Vertex Pharmaceuticals has won the US Food and Drug Administration’s approval to start selling its triple-combination treatment Trikafta for cystic fibrosis (CF), extending the reach of the company’s CF drugs to 90% of patients with the disease.

CF is a life-shortening multi-system genetic disease, caused by a defective version of the CFTR chloride channel that leads to problems in the lungs, pancreas, gastrointestinal tract, sweat glands and other organs. Common mutations that cause CF include Phe508del, carried by around 90% of patients in the United States, and give rise to CFTR proteins that are misfolded, that can get trapped in the endoplasmic reticulum, and that are not fully functional when they do traffic to the cell surface. Vertex has long been working on therapeutics to correct the shape of the protein to allow it to better traffic to the cell surface (‘correctors’) and to activate its function by holding it open at the cell surface (‘potentiators’). Trikafta combines ivacaftor, tezacaftor and elexacaftor. Ivacaftor was first approved as the monotherapy Kalydeco by the FDA in 2012 and is a ‘potentiator’ that helps keep mutated CFTR in an open state. At that time, however, it was only approved for around 5% of cystic fibrosis patients. Tezacaftor is a ‘corrector’, approved in 2018 in a combination with ivacaftor sold as Symdeko. By combining ivacaftor and tezacaftor with another ‘corrector’, elexacaftor, the company has improved the reach and efficacy of its cystic fibrosis drugs.

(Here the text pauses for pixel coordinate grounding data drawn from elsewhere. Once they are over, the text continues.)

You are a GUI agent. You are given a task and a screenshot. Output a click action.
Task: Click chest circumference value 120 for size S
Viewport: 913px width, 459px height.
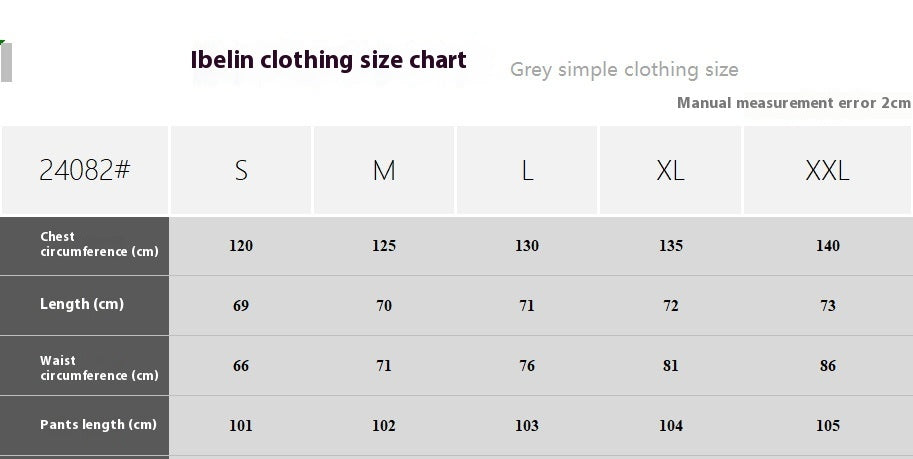click(x=241, y=246)
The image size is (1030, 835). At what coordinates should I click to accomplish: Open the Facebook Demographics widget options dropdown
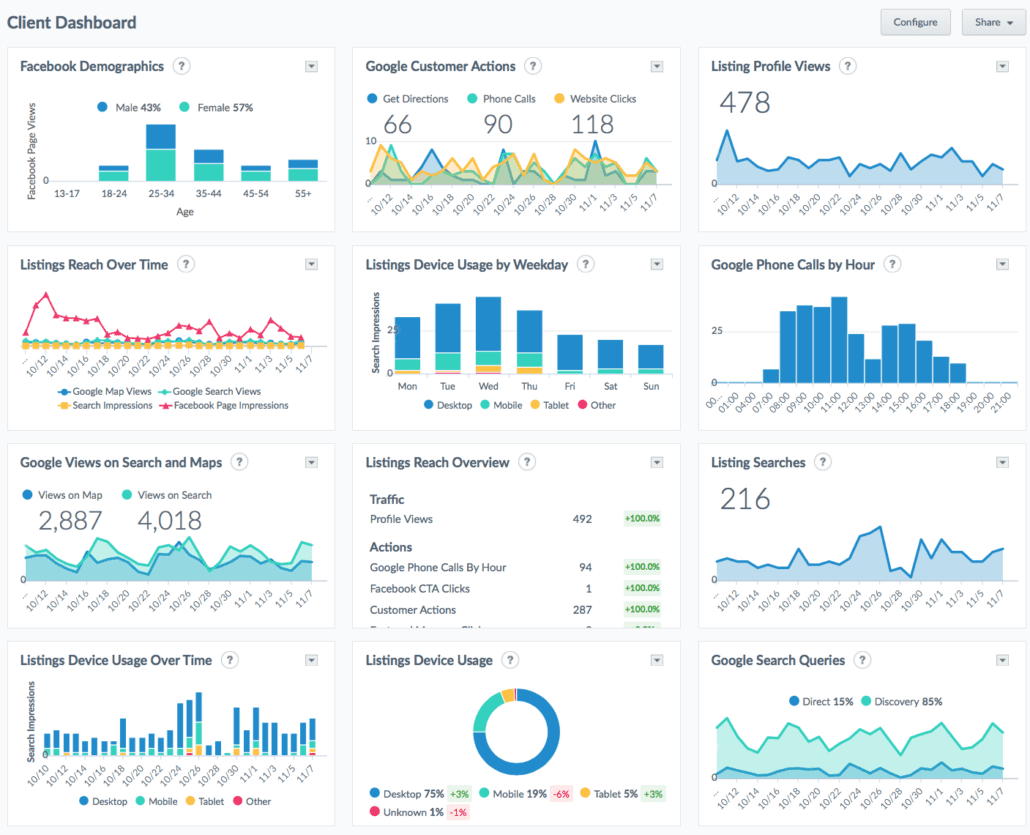click(x=311, y=65)
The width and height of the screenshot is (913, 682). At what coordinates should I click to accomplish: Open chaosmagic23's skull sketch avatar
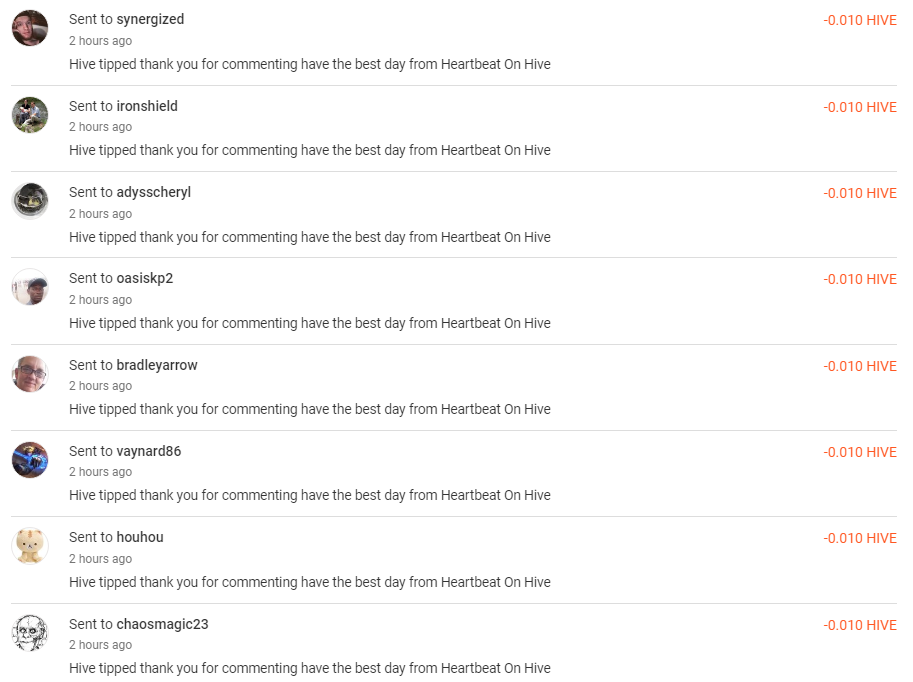click(30, 633)
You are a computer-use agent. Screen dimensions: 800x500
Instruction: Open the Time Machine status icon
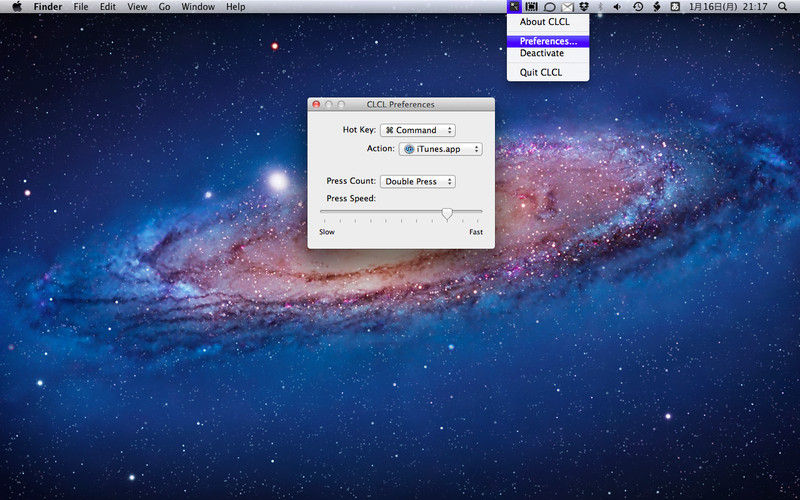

Elexacaftor, the newest corrector and a key component of Trikafta, went from first synthesis to combination approval in the record-breaking time of under four years, says Reshma Kewalramani, chief medical officer at Vertex and incoming CEO. “It really does sound unbelievable, but it is true,” she adds.

Vertex anticipates $3.7 billion in sales from its CF portfolio in 2019. The $300,000-plus annual price tag for these drugs frequently draws fire, however. The Cystic Fibrosis Foundation, which backed and profited from the discovery and development of Vertex’s CF candidates, has set up a research agenda to find drugs for the 10% of patients who don’t benefit from available options, which includes work on mRNA-based drugs, gene replacement therapies and gene editing treatments.